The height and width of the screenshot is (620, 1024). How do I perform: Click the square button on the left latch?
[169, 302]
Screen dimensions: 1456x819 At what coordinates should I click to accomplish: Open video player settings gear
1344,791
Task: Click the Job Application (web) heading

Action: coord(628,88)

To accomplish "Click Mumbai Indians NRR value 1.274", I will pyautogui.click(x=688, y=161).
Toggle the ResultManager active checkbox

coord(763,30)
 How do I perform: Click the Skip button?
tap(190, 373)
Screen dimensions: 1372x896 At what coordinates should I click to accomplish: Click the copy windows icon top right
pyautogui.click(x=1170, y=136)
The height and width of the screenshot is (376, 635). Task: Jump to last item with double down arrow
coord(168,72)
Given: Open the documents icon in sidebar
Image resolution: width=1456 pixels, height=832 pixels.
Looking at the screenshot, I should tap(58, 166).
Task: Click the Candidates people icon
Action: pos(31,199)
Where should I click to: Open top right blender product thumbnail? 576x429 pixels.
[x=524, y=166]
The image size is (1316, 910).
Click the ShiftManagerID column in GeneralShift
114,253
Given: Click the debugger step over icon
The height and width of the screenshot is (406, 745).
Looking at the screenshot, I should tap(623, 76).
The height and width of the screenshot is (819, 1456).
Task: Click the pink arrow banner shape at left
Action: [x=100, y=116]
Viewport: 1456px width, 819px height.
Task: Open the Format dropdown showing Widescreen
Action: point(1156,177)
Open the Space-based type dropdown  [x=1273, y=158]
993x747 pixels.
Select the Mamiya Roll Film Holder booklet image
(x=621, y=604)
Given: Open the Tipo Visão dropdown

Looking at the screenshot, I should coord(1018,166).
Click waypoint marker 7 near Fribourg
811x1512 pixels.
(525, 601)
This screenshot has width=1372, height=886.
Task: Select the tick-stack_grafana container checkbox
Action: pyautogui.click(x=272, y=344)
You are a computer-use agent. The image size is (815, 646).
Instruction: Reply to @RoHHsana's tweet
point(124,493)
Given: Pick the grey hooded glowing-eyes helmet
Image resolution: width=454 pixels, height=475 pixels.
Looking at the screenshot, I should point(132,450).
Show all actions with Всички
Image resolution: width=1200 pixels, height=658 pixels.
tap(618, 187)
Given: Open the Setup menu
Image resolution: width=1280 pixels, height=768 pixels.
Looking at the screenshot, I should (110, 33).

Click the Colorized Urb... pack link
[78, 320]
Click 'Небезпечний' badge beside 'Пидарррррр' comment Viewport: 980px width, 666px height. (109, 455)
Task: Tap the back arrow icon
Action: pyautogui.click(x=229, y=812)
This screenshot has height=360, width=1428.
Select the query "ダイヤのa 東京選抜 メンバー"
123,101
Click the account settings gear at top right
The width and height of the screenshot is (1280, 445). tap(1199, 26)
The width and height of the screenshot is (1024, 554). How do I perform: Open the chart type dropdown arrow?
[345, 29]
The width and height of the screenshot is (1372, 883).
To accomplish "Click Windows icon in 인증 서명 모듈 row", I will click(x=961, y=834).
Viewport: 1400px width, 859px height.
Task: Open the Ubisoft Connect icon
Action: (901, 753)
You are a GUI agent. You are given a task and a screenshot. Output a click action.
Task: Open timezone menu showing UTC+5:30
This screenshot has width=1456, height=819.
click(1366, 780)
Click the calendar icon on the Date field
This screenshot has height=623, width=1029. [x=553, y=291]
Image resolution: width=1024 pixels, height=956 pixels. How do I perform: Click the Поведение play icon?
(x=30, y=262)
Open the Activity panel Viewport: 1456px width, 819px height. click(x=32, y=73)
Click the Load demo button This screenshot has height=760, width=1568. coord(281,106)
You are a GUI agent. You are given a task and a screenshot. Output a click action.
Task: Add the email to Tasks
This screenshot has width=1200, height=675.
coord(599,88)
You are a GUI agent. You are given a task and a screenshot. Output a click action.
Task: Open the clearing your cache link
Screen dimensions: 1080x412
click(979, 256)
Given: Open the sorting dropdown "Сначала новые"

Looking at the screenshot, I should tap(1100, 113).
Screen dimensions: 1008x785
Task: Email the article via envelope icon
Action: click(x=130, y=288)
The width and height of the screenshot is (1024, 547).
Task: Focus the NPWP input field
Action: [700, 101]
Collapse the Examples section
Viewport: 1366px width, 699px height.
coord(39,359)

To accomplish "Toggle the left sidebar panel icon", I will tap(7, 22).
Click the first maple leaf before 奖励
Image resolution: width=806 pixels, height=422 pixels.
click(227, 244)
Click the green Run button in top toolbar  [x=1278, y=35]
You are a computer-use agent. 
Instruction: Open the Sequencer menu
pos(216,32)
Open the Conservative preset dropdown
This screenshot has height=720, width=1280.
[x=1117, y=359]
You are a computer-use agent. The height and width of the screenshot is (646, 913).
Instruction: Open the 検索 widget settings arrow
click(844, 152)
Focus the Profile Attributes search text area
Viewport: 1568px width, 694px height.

##########

Job.
Copy out every one of the entries above, keeping each line identical to the original.

Answer to the task.
The height and width of the screenshot is (620, 1024). How do I perform: Click the square button on the left latch?
[169, 302]
Screen dimensions: 1456x819 At what coordinates should I click to accomplish: Open video player settings gear
1344,791
Task: Click the Job Application (web) heading

Action: coord(628,88)

To accomplish "Click Mumbai Indians NRR value 1.274", I will pyautogui.click(x=688, y=161).
Toggle the ResultManager active checkbox

coord(763,30)
 How do I perform: Click the Skip button?
tap(190, 373)
Screen dimensions: 1372x896 At what coordinates should I click to accomplish: Click the copy windows icon top right
pyautogui.click(x=1170, y=136)
The height and width of the screenshot is (376, 635). Task: Jump to last item with double down arrow
coord(168,72)
Given: Open the documents icon in sidebar
Image resolution: width=1456 pixels, height=832 pixels.
Looking at the screenshot, I should tap(58, 166).
Task: Click the Candidates people icon
Action: pos(31,199)
Where should I click to: Open top right blender product thumbnail? 576x429 pixels.
[x=524, y=166]
The image size is (1316, 910).
Click the ShiftManagerID column in GeneralShift
114,253
Given: Click the debugger step over icon
The height and width of the screenshot is (406, 745).
Looking at the screenshot, I should tap(623, 76).
The height and width of the screenshot is (819, 1456).
Task: Click the pink arrow banner shape at left
Action: [x=100, y=116]
Viewport: 1456px width, 819px height.
Task: Open the Format dropdown showing Widescreen
Action: point(1156,177)
Open the Space-based type dropdown  [x=1273, y=158]
993x747 pixels.
Select the Mamiya Roll Film Holder booklet image
(x=621, y=604)
Given: Open the Tipo Visão dropdown

Looking at the screenshot, I should coord(1018,166).
Click waypoint marker 7 near Fribourg
811x1512 pixels.
(525, 601)
This screenshot has width=1372, height=886.
Task: Select the tick-stack_grafana container checkbox
Action: pyautogui.click(x=272, y=344)
You are a computer-use agent. The image size is (815, 646).
Instruction: Reply to @RoHHsana's tweet
point(124,493)
Given: Pick the grey hooded glowing-eyes helmet
Image resolution: width=454 pixels, height=475 pixels.
Looking at the screenshot, I should point(132,450).
Show all actions with Всички
Image resolution: width=1200 pixels, height=658 pixels.
tap(618, 187)
Given: Open the Setup menu
Image resolution: width=1280 pixels, height=768 pixels.
Looking at the screenshot, I should (110, 33).

Click the Colorized Urb... pack link
[78, 320]
Click 'Небезпечний' badge beside 'Пидарррррр' comment Viewport: 980px width, 666px height. (109, 455)
Task: Tap the back arrow icon
Action: pyautogui.click(x=229, y=812)
This screenshot has height=360, width=1428.
Select the query "ダイヤのa 東京選抜 メンバー"
123,101
Click the account settings gear at top right
The width and height of the screenshot is (1280, 445). tap(1199, 26)
The width and height of the screenshot is (1024, 554). How do I perform: Open the chart type dropdown arrow?
[345, 29]
The width and height of the screenshot is (1372, 883).
To accomplish "Click Windows icon in 인증 서명 모듈 row", I will click(x=961, y=834).
Viewport: 1400px width, 859px height.
Task: Open the Ubisoft Connect icon
Action: (901, 753)
You are a GUI agent. You are given a task and a screenshot. Output a click action.
Task: Open timezone menu showing UTC+5:30
This screenshot has width=1456, height=819.
click(1366, 780)
Click the calendar icon on the Date field
This screenshot has height=623, width=1029. [x=553, y=291]
Image resolution: width=1024 pixels, height=956 pixels. How do I perform: Click the Поведение play icon?
(x=30, y=262)
Open the Activity panel Viewport: 1456px width, 819px height. click(x=32, y=73)
Click the Load demo button This screenshot has height=760, width=1568. coord(281,106)
You are a GUI agent. You are given a task and a screenshot. Output a click action.
Task: Add the email to Tasks
This screenshot has width=1200, height=675.
coord(599,88)
You are a GUI agent. You are given a task and a screenshot. Output a click action.
Task: Open the clearing your cache link
Screen dimensions: 1080x412
click(979, 256)
Given: Open the sorting dropdown "Сначала новые"

Looking at the screenshot, I should tap(1100, 113).
Screen dimensions: 1008x785
Task: Email the article via envelope icon
Action: click(x=130, y=288)
The width and height of the screenshot is (1024, 547).
Task: Focus the NPWP input field
Action: [700, 101]
Collapse the Examples section
Viewport: 1366px width, 699px height.
coord(39,359)

To accomplish "Toggle the left sidebar panel icon", I will tap(7, 22).
Click the first maple leaf before 奖励
Image resolution: width=806 pixels, height=422 pixels.
click(227, 244)
Click the green Run button in top toolbar  [x=1278, y=35]
You are a computer-use agent. 
Instruction: Open the Sequencer menu
pos(216,32)
Open the Conservative preset dropdown
This screenshot has height=720, width=1280.
[x=1117, y=359]
You are a computer-use agent. The height and width of the screenshot is (646, 913).
Instruction: Open the 検索 widget settings arrow
click(844, 152)
Focus the Profile Attributes search text area
Viewport: 1568px width, 694px height.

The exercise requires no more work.